Seitenauszug >>
┌────────

Ich weiß, dass Sie die Frage, ob Sie mehr Truppen entsenden, erst nach der Konferenz beantworten wollen. Sie benutzen die Konferenz auch ein bisschen, um die entsprechende Stimmung dafür zu schaffen. Deswegen sagen Sie, dass Sie jetzt bei der Mandatsverlängerung erst einmal im Rahmen des Mandates bleiben. Ich sage Ihnen: Wir müssen als Bundestag überprüfen, ob wir nicht ein anderes Signal setzen sollten. Ich glaube, eine kopflose Verlängerung der bestehenden Mandate gefährdet Afghanistan und auch die deutschen Soldatinnen und Soldaten.

(Beifall bei Abgeordneten der LINKEN)

└────────

Ausgangsdaten >>
┌────────

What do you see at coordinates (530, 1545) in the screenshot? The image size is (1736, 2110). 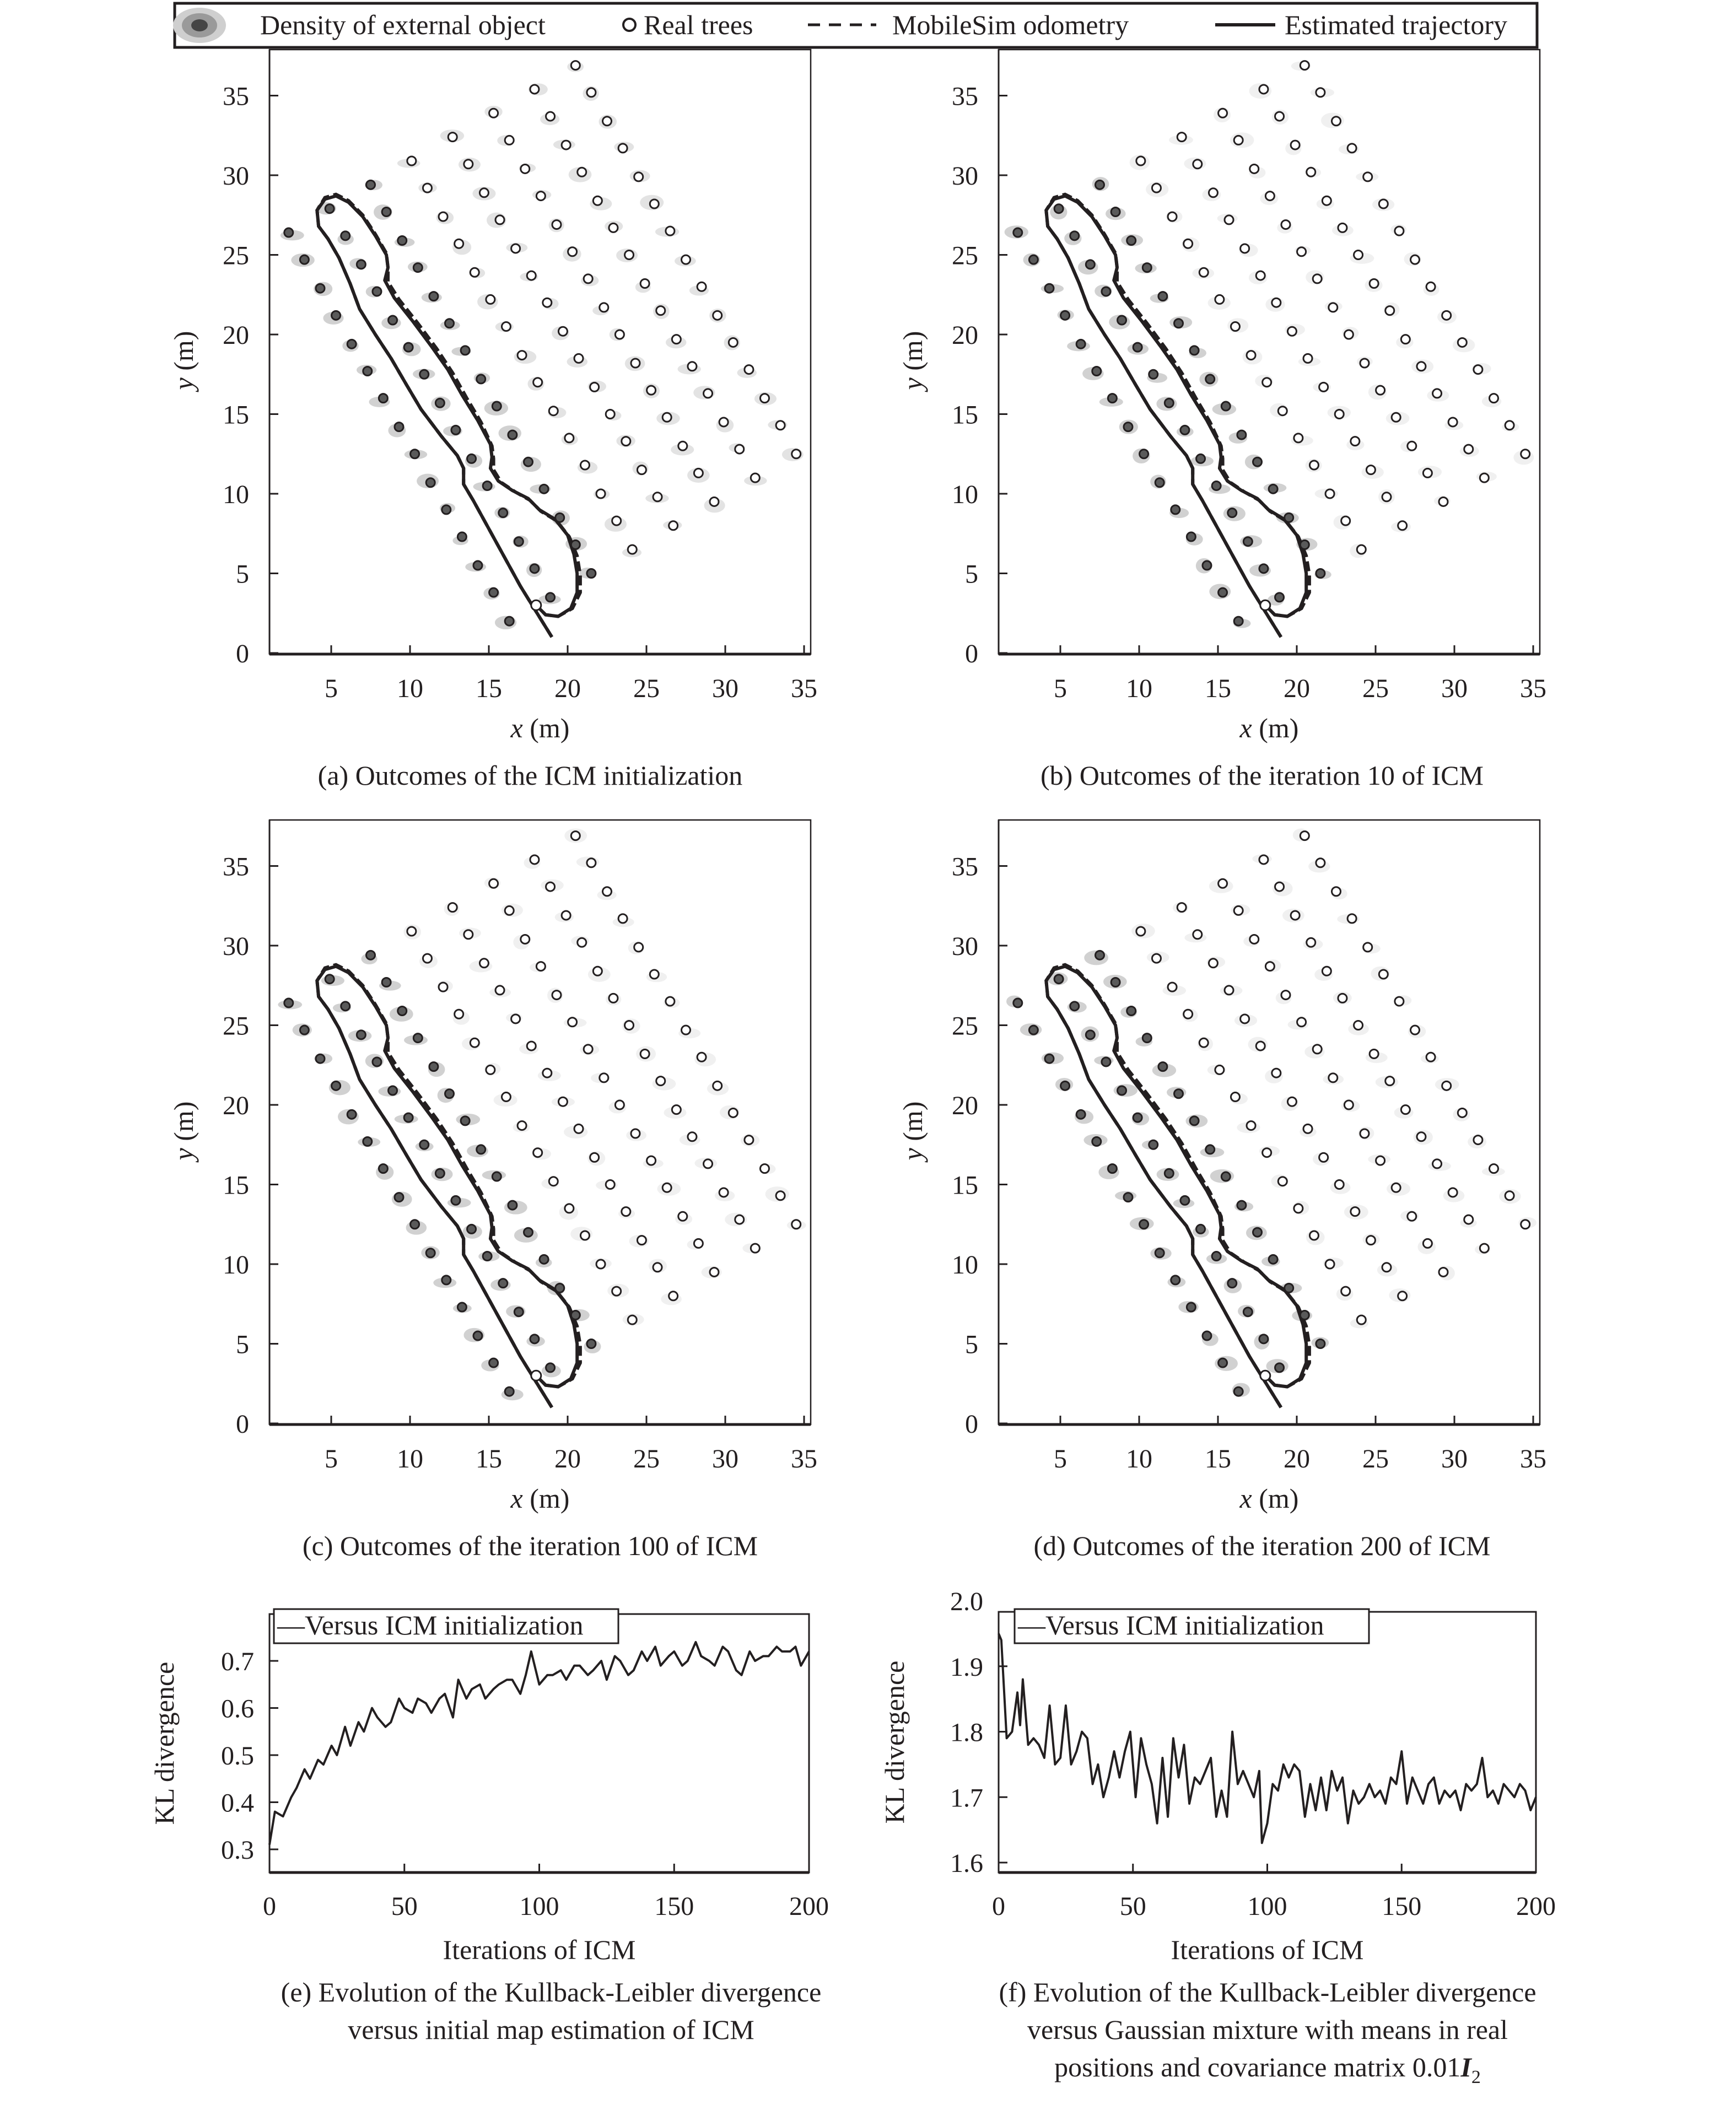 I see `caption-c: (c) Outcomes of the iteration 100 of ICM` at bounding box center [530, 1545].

└────────

Aufgabe >>
Prüfe, ob die folgenden Aussagen mit dem Seitenauszug übereinstimmen. Gib zu jeder Ja oder Nein an und zitiere die entscheidenden Worte wörtlich.
(a) Laut Seitenauszug wollen die Angesprochenen die Frage nach mehr Truppen noch vor der Konferenz beantworten.
(b) Bei der Mandatsverlängerung wollen die Angesprochenen zunächst im Rahmen des Mandates bleiben.
(c) Im Seitenauszug heißt es, eine kopflose Verlängerung der bestehenden Mandate gefährde auch die deutschen Soldatinnen und Soldaten.

Lösung >>
(a) Nein: „dass Sie die Frage, ob Sie mehr Truppen entsenden, erst nach der Konferenz beantworten wollen“
(b) Ja: „dass Sie jetzt bei der Mandatsverlängerung erst einmal im Rahmen des Mandates bleiben“
(c) Ja: „eine kopflose Verlängerung der bestehenden Mandate gefährdet Afghanistan und auch die deutschen Soldatinnen und Soldaten“